Starring: Colin Clive, Mae Clark, Boris Karloff
Director: James Whale
Running Time: 70 mins
Frankenstein is an American film about a genius but obsessed scientist who creates a living being out of various human remains. However, when his project finally succeeds, he and the people of his town soon find the rise of a monster-like man problematic.
If there’s a classic story that everyone knows, then Frankenstein has to be up there. Legendary in every right, the tale of Frankenstein’s Monster is a fascinating one, and this film brings a strong atmosphere to the story. Although it’s by no means the scariest and most emotionally enthralling movie of all time, Frankenstein is an intriguing watch throughout.
The most impressive thing about this film is easily the atmosphere. Taking on a similar approach to German Expressionist films of the 1920s like Nosferatu, Frankenstein is a decidedly eerie film, and it’s that that makes it a very engaging watch. Director James Whale’s dark and gloomy visual palette (even by black-and-white standards) is integral to making that vibe so strong, and it really helps to make some of the story’s darkest moments feel all the more powerful.

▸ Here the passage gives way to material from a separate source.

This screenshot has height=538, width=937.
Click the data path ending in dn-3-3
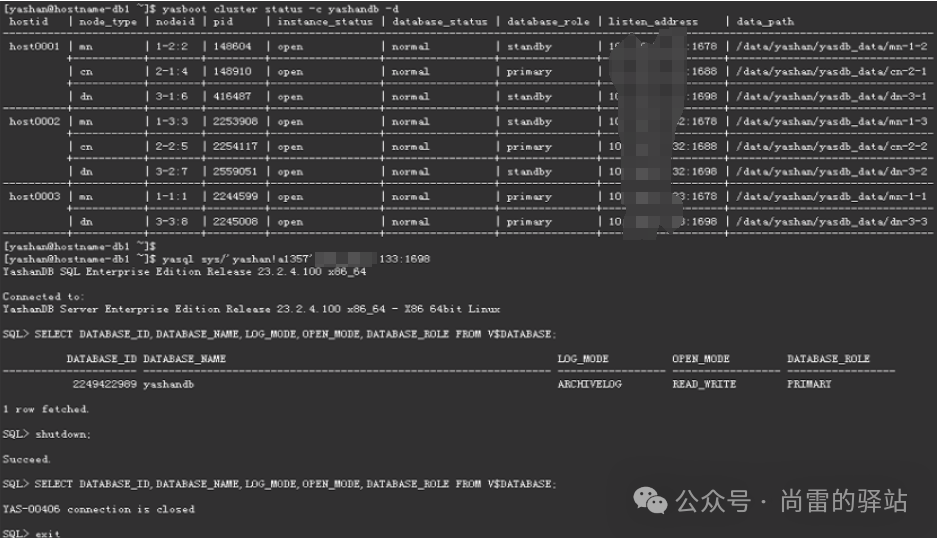831,222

What’s more is that the makeup, costume and production design is excellent. Something that many horror films of the early talkie era did exceptionally well, the look of the world this story is set in is fully convincing, as well as a major player in the story itself. On the one hand, almost every location (apart from one) has an overbearing sense of gloominess to it, with all the buildings lined by sharp edges and spires, an effect made even stronger by the dynamic cinematography.
Also, the design of Frankenstein’s monster is excellent. Now pretty much the definitive look of the classic monster, he’s without a doubt an unnerving presence, thanks to the combination of the huge costume that makes Boris Karloff tower over all those around him, as well as the brutalist face makeup and dark clothing.

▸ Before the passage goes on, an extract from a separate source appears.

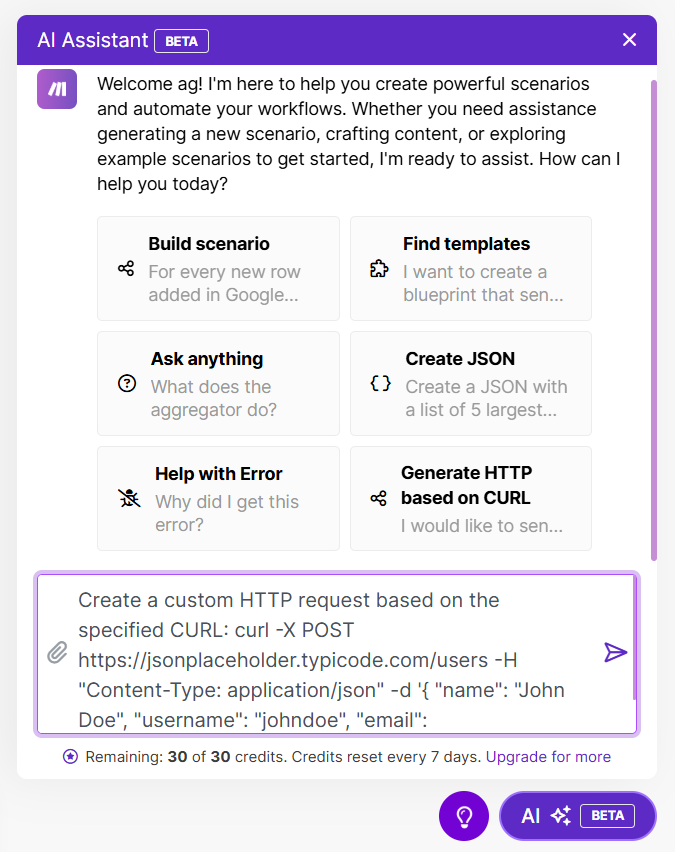Open the lightbulb help bubble
675x852 pixels.
463,816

However, there’s something also about Frankenstein’s monster that comes through as very human, and that’s the most important reason that this story works so well in this film. Whilst initially an unnerving presence, the costume design allows us enough to see through to the humanity of the monster, and ultimately be able to care for his safety in the face of the growing opposition to his existence.
The early development of that dilemma is very interesting to see, coming to a head at the film’s brightest point where the monster comes across a little girl by the lake, standing out hugely in my mind because of its uniquely bright lighting and atmosphere, although it still retains an excellent degree of caution and eeriness in keeping with the rest of the film.
Overall, Frankenstein is a fascinating horror classic, and whilst it may be difficult to judge it in the same league as modern horrors, it’s an effectively eerie and engaging story that works brilliantly thanks to its stylistic directing, cinematography, makeup, costume and production design, and that’s why I’m giving it a 7.2.